## Your instructions
Wherever a line below holds the word "Expand", copy that line.

## Collected data

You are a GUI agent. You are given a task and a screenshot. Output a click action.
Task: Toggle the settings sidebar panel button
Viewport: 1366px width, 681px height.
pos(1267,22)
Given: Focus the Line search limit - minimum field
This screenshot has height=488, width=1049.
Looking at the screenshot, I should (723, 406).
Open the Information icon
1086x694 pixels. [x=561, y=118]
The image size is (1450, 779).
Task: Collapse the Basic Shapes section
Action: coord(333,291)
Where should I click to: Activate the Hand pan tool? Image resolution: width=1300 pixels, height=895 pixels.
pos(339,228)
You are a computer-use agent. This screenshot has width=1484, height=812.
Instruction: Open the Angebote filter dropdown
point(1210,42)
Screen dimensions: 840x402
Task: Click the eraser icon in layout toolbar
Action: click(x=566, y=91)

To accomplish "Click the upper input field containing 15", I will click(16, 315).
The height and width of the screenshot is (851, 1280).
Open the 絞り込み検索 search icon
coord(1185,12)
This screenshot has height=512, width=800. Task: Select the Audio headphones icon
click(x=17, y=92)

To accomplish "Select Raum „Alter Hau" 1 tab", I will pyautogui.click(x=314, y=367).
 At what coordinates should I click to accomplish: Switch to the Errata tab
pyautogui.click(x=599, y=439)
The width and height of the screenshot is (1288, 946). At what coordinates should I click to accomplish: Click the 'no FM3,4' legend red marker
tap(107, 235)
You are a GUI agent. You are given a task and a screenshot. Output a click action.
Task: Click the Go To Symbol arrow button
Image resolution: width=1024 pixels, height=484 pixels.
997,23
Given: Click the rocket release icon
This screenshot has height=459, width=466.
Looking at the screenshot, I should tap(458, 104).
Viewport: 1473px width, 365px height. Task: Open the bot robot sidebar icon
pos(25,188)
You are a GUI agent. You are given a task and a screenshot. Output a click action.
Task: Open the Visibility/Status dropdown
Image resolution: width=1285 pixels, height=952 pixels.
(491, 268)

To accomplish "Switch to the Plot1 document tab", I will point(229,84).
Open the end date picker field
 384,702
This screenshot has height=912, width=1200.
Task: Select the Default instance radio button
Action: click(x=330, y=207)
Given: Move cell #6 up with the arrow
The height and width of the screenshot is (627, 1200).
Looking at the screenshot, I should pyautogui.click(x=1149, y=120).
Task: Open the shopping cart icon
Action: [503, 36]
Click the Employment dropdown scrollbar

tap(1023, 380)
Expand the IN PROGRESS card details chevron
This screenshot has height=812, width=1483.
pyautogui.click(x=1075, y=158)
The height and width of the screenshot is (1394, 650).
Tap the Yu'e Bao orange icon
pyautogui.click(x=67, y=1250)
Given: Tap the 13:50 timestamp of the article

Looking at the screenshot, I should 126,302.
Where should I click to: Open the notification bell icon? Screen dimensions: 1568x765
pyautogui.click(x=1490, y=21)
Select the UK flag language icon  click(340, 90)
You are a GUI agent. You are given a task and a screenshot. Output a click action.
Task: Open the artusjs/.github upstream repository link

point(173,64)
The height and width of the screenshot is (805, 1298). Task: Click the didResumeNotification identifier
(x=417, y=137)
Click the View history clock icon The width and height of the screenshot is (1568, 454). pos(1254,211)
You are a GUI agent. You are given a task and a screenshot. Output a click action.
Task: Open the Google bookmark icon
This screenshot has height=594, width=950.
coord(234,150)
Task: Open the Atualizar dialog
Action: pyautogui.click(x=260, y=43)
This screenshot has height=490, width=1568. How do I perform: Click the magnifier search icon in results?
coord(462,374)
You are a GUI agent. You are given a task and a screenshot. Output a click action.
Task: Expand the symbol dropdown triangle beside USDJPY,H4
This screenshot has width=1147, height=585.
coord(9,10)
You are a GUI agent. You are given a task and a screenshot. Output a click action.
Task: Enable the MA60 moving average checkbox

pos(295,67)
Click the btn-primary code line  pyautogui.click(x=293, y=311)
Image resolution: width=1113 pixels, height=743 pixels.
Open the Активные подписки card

## Written answer
Expand the IN PROGRESS card details chevron
Task: Expand the symbol dropdown triangle beside USDJPY,H4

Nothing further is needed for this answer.